Though I was tired I couldn’t really settle into sleep. It was like I couldn’t be bothered sleeping. My sleep has been fragmented the last 6 months, mainly because I go to bed with my head buzzing with notions and ideas. That was not the case last night. I lay there thinking I should sleep, but slowly realising that no matter how weary I was I wasn’t ready for it.

It’s useless to fight it, and so I switched on the bedside lamp. I’d left a magazine half read on the floor beside the bed and began to read where I’d left off. It was Harpers magazine, the latest issue, or perhaps the issue before. I read a book review, and then an excellent essay on the works of James Salter (a favourite author). The clock ticked past 1am, the world quiet outside. Rigby, seizing his chance, had jumped up onto the bed and was snuggled up against my leg, just as he likes. I went back to the front of the magazine to something I’d skipped over the day before wanting to save for later. It was an excerpt from John Le Carre’s current book. Later had arrived, and I read with pleasure. Then, finally, it was lights out.

I woke at the usual time this morning, listened to the 8 o’clock news, then pulled on a pair of track suit pants and a t-shirt to collect the newspaper. Rigby wheeled in anticipation, knowing what that meant. He burst out of the front door and stopped at the gate, rearing at it impatiently. He looked at me over his shoulder, poised on his hind legs as if in defiance of physics. He scampered down the drive, his claws ringing on the hard concrete. I followed him more sedately. It was bright, and warmer than it might have been. A stiff, summery breeze blew. Had it been summer it might have heralded a warm day to come. As it was it lodged in my head as somehow portentous.

It was quiet but for the wind in the trees. Had I stood on the pavement I’d observed the odd jogger or dog-walker go by, but there were none about at that moment. While Rigby took a widdle on the nature strip I looked high and low for a newspaper that had led to be delivered. Rigby scampered ahead of me back to the house. I made my coffee, gave him a feed, and went back to bed without the paper.

Later, the newspaper properly delivered, and as I walked down the street, those moments earlier in the day revisited me. People were about now, the suburb had awoken. I ambled toward the shops with the random recollection of mum describing my walk. We had been at Lorne, she could not see me, but amid the crowd could pick out the sound of my footsteps distinctive among all. What was it, I asked her. An arrogant walk, she said.

The memory went in and out of my head, and in its place was that feeling of portentiousness from earlier. I knew it was merely a moment when I was more aware than at other times, but even so one thought led to another.
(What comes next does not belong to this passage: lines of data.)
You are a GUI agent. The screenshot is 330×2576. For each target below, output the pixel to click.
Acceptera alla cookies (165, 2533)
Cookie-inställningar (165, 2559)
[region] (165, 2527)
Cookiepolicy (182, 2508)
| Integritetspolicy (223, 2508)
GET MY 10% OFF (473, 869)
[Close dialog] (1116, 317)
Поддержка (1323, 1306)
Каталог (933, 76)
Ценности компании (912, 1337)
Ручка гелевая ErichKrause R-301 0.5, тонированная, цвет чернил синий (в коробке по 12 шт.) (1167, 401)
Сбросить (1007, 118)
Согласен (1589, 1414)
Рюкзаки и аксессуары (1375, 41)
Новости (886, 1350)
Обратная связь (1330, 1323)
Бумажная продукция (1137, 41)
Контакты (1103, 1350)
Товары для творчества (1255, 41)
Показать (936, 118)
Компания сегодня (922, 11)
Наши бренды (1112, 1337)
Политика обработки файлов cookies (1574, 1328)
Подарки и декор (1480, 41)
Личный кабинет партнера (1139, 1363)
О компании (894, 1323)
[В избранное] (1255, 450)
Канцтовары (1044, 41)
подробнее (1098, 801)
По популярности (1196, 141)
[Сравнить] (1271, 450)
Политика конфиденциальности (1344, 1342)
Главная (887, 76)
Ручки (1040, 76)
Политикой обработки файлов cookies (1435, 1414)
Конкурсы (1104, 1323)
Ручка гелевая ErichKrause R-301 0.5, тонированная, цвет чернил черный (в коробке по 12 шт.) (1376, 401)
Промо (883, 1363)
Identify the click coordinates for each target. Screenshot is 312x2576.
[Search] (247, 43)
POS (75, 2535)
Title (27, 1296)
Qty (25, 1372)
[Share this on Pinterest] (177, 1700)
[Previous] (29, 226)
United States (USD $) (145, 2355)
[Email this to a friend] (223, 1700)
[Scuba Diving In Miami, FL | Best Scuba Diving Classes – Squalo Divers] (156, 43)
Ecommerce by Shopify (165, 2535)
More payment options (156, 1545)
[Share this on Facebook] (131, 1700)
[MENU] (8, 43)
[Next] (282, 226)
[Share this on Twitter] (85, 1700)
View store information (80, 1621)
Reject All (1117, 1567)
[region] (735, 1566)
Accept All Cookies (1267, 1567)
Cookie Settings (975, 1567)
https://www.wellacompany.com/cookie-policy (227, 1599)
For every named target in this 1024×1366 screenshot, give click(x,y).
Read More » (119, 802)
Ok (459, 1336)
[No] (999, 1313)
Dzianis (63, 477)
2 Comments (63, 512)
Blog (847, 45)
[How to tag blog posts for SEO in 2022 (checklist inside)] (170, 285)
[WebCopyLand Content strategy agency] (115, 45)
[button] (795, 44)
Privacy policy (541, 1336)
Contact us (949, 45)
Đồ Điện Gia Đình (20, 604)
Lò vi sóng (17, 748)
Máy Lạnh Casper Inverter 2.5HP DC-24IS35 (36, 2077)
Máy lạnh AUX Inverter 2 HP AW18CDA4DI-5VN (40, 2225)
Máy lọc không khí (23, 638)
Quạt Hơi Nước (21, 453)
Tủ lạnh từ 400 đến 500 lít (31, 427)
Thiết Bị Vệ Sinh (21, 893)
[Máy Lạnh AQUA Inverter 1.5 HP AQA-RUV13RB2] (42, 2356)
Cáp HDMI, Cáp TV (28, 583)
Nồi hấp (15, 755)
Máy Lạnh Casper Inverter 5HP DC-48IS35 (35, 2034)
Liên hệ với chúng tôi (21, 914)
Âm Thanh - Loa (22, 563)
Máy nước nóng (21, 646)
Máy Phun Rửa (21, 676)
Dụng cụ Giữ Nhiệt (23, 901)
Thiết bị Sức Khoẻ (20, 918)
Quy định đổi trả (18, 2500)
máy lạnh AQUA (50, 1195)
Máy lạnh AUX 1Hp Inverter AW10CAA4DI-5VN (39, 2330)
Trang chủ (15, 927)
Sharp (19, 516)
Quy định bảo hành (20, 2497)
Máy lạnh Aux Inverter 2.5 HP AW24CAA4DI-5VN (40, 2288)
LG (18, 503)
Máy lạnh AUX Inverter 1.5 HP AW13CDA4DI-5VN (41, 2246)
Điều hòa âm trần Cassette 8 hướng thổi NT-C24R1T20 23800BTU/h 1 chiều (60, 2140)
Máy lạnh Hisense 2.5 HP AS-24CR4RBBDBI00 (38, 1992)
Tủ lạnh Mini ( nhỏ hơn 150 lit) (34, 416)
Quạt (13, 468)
There have been many challenges in the last 2 years, and I’m mired now in a fresh one. I tire of it sometimes, but mostly I just accept it as the way it is. Perhaps in relation to all that the feeling that bubbles along under the surface always now became present. I won’t fail. It was not really a thought. It was like something I read  aloud. It’s not determination. That’s to make too much of it, besides to be determined is an active proposition. Sure, I’m mighty determined, but this thing is separate to that. It’s like something I just know, like something that just is. There’s nothing triumphant in it, no celebration, not even pride really. I know that failure is possible, and I’m smart enough to know that there are are circumstances I have no say in that can ruin me. So I can fail. And I might, somehow, in all reality. But I guess I know, after having endured so much, that no matter how far I am cast down that I will bob to the surface again.

You might think that would make me feel good. I’m glad of it, but is the nature of this understanding  that it feels pretty small. I don’t think I’m invincible. That certainly is too active a notion also. Indestructible? Closer to it maybe, but also not true. I know I have a spine of carbon fibre. That won’t fail me, and it counts for a lot, but really it’s a defensive quality. I believe I’ll come out ahead not simply because I’m resilient, but because I’m certain that I have the smarts and wiles to work my way through the most challenging of circumstances. Ultimately it’s that I believe in, my ability to think my way through any situation. It’s good to know, but no more than that. It just is.